- [WHAT IS REQUIRED] Print every record word for word.

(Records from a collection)
== Segment start ==
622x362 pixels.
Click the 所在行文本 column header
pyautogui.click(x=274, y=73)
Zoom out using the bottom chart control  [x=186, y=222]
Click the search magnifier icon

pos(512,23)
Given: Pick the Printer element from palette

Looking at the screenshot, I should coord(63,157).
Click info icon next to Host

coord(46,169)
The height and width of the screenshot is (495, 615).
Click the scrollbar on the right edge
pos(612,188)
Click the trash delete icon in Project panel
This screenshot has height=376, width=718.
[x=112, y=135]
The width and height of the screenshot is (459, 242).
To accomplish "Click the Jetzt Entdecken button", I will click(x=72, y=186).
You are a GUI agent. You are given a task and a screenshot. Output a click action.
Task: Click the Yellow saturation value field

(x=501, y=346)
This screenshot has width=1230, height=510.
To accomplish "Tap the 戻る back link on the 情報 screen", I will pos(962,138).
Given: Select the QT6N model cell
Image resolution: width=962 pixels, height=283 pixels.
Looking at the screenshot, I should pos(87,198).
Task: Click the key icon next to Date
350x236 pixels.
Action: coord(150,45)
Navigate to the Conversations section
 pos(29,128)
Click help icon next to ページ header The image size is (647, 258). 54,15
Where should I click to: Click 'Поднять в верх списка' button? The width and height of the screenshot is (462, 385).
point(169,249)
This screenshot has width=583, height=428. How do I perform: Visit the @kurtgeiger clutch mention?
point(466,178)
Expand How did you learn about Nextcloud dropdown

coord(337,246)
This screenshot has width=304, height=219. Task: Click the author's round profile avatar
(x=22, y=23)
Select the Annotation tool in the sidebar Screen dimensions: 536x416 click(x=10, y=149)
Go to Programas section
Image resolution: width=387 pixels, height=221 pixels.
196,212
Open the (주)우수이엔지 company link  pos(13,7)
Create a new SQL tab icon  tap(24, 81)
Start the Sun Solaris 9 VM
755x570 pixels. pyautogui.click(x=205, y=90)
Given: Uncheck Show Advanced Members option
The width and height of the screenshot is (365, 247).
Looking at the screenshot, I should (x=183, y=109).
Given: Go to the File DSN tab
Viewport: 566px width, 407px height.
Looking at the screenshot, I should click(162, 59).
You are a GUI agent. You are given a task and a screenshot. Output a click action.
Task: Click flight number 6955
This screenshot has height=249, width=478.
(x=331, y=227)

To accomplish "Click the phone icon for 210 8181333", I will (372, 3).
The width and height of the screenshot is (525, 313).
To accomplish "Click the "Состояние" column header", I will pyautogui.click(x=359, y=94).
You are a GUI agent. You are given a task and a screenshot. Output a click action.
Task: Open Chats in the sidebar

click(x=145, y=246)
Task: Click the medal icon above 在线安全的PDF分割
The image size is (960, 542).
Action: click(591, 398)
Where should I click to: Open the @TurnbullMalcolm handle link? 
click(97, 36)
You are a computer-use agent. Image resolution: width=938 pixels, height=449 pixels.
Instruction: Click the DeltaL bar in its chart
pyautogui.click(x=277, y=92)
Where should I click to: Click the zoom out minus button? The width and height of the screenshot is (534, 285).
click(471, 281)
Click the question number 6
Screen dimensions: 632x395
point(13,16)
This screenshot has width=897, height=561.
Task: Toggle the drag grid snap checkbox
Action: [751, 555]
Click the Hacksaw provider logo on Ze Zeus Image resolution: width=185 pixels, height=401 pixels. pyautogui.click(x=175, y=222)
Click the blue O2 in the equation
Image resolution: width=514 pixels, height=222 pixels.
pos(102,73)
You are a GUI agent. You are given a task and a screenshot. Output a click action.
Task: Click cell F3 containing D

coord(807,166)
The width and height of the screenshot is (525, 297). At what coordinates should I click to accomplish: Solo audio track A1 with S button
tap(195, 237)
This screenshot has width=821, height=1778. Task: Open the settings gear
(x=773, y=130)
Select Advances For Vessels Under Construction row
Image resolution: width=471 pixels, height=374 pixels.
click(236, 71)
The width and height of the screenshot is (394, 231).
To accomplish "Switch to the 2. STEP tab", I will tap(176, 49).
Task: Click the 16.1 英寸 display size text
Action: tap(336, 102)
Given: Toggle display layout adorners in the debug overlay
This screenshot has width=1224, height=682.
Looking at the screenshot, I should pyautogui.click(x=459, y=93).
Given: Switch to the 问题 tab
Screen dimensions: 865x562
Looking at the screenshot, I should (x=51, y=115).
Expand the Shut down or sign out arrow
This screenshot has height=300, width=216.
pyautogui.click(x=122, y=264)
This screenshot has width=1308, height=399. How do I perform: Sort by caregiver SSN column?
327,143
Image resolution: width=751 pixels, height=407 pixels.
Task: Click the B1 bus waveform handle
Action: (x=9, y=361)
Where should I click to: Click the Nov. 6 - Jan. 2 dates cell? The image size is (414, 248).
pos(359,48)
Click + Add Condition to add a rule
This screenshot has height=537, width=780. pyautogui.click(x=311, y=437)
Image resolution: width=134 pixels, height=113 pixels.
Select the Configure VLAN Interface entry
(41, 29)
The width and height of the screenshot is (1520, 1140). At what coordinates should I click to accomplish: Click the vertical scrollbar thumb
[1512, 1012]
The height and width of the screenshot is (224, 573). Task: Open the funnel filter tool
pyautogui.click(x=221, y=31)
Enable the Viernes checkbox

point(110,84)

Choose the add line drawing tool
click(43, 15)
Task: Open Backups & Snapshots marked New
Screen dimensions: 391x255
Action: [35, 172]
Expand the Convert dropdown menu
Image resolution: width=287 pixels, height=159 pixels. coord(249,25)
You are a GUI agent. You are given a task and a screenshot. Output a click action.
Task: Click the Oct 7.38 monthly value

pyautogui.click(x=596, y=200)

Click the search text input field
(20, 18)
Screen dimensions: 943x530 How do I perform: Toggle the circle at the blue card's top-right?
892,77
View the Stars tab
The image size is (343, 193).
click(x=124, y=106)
== Segment end ==
- [THE COMPLETED TASK]
622x362 pixels.
Click the 所在行文本 column header
pyautogui.click(x=274, y=73)
Zoom out using the bottom chart control  [x=186, y=222]
Click the search magnifier icon

pos(512,23)
Given: Pick the Printer element from palette

Looking at the screenshot, I should coord(63,157).
Click info icon next to Host

coord(46,169)
The height and width of the screenshot is (495, 615).
Click the scrollbar on the right edge
pos(612,188)
Click the trash delete icon in Project panel
This screenshot has height=376, width=718.
[x=112, y=135]
The width and height of the screenshot is (459, 242).
To accomplish "Click the Jetzt Entdecken button", I will click(x=72, y=186).
You are a GUI agent. You are given a task and a screenshot. Output a click action.
Task: Click the Yellow saturation value field

(x=501, y=346)
This screenshot has width=1230, height=510.
To accomplish "Tap the 戻る back link on the 情報 screen", I will pos(962,138).
Given: Select the QT6N model cell
Image resolution: width=962 pixels, height=283 pixels.
Looking at the screenshot, I should pos(87,198).
Task: Click the key icon next to Date
350x236 pixels.
Action: coord(150,45)
Navigate to the Conversations section
 pos(29,128)
Click help icon next to ページ header The image size is (647, 258). 54,15
Where should I click to: Click 'Поднять в верх списка' button? The width and height of the screenshot is (462, 385).
point(169,249)
This screenshot has width=583, height=428. How do I perform: Visit the @kurtgeiger clutch mention?
point(466,178)
Expand How did you learn about Nextcloud dropdown

coord(337,246)
This screenshot has width=304, height=219. Task: Click the author's round profile avatar
(x=22, y=23)
Select the Annotation tool in the sidebar Screen dimensions: 536x416 click(x=10, y=149)
Go to Programas section
Image resolution: width=387 pixels, height=221 pixels.
196,212
Open the (주)우수이엔지 company link  pos(13,7)
Create a new SQL tab icon  tap(24, 81)
Start the Sun Solaris 9 VM
755x570 pixels. pyautogui.click(x=205, y=90)
Given: Uncheck Show Advanced Members option
The width and height of the screenshot is (365, 247).
Looking at the screenshot, I should (x=183, y=109).
Given: Go to the File DSN tab
Viewport: 566px width, 407px height.
Looking at the screenshot, I should click(162, 59).
You are a GUI agent. You are given a task and a screenshot. Output a click action.
Task: Click flight number 6955
This screenshot has height=249, width=478.
(x=331, y=227)

To accomplish "Click the phone icon for 210 8181333", I will (372, 3).
The width and height of the screenshot is (525, 313).
To accomplish "Click the "Состояние" column header", I will pyautogui.click(x=359, y=94).
You are a GUI agent. You are given a task and a screenshot. Output a click action.
Task: Open Chats in the sidebar

click(x=145, y=246)
Task: Click the medal icon above 在线安全的PDF分割
The image size is (960, 542).
Action: click(591, 398)
Where should I click to: Open the @TurnbullMalcolm handle link? 
click(97, 36)
You are a computer-use agent. Image resolution: width=938 pixels, height=449 pixels.
Instruction: Click the DeltaL bar in its chart
pyautogui.click(x=277, y=92)
Where should I click to: Click the zoom out minus button? The width and height of the screenshot is (534, 285).
click(471, 281)
Click the question number 6
Screen dimensions: 632x395
point(13,16)
This screenshot has width=897, height=561.
Task: Toggle the drag grid snap checkbox
Action: [751, 555]
Click the Hacksaw provider logo on Ze Zeus Image resolution: width=185 pixels, height=401 pixels. pyautogui.click(x=175, y=222)
Click the blue O2 in the equation
Image resolution: width=514 pixels, height=222 pixels.
pos(102,73)
You are a GUI agent. You are given a task and a screenshot. Output a click action.
Task: Click cell F3 containing D

coord(807,166)
The width and height of the screenshot is (525, 297). At what coordinates should I click to accomplish: Solo audio track A1 with S button
tap(195, 237)
This screenshot has width=821, height=1778. Task: Open the settings gear
(x=773, y=130)
Select Advances For Vessels Under Construction row
Image resolution: width=471 pixels, height=374 pixels.
click(236, 71)
The width and height of the screenshot is (394, 231).
To accomplish "Switch to the 2. STEP tab", I will tap(176, 49).
Task: Click the 16.1 英寸 display size text
Action: tap(336, 102)
Given: Toggle display layout adorners in the debug overlay
This screenshot has width=1224, height=682.
Looking at the screenshot, I should pyautogui.click(x=459, y=93).
Given: Switch to the 问题 tab
Screen dimensions: 865x562
Looking at the screenshot, I should (x=51, y=115).
Expand the Shut down or sign out arrow
This screenshot has height=300, width=216.
pyautogui.click(x=122, y=264)
This screenshot has width=1308, height=399. How do I perform: Sort by caregiver SSN column?
327,143
Image resolution: width=751 pixels, height=407 pixels.
Task: Click the B1 bus waveform handle
Action: (x=9, y=361)
Where should I click to: Click the Nov. 6 - Jan. 2 dates cell? The image size is (414, 248).
pos(359,48)
Click + Add Condition to add a rule
This screenshot has height=537, width=780. pyautogui.click(x=311, y=437)
Image resolution: width=134 pixels, height=113 pixels.
Select the Configure VLAN Interface entry
(41, 29)
The width and height of the screenshot is (1520, 1140). At what coordinates should I click to accomplish: Click the vertical scrollbar thumb
[1512, 1012]
The height and width of the screenshot is (224, 573). Task: Open the funnel filter tool
pyautogui.click(x=221, y=31)
Enable the Viernes checkbox

point(110,84)

Choose the add line drawing tool
click(43, 15)
Task: Open Backups & Snapshots marked New
Screen dimensions: 391x255
Action: [35, 172]
Expand the Convert dropdown menu
Image resolution: width=287 pixels, height=159 pixels. coord(249,25)
You are a GUI agent. You are given a task and a screenshot. Output a click action.
Task: Click the Oct 7.38 monthly value

pyautogui.click(x=596, y=200)

Click the search text input field
(20, 18)
Screen dimensions: 943x530 How do I perform: Toggle the circle at the blue card's top-right?
892,77
View the Stars tab
The image size is (343, 193).
click(x=124, y=106)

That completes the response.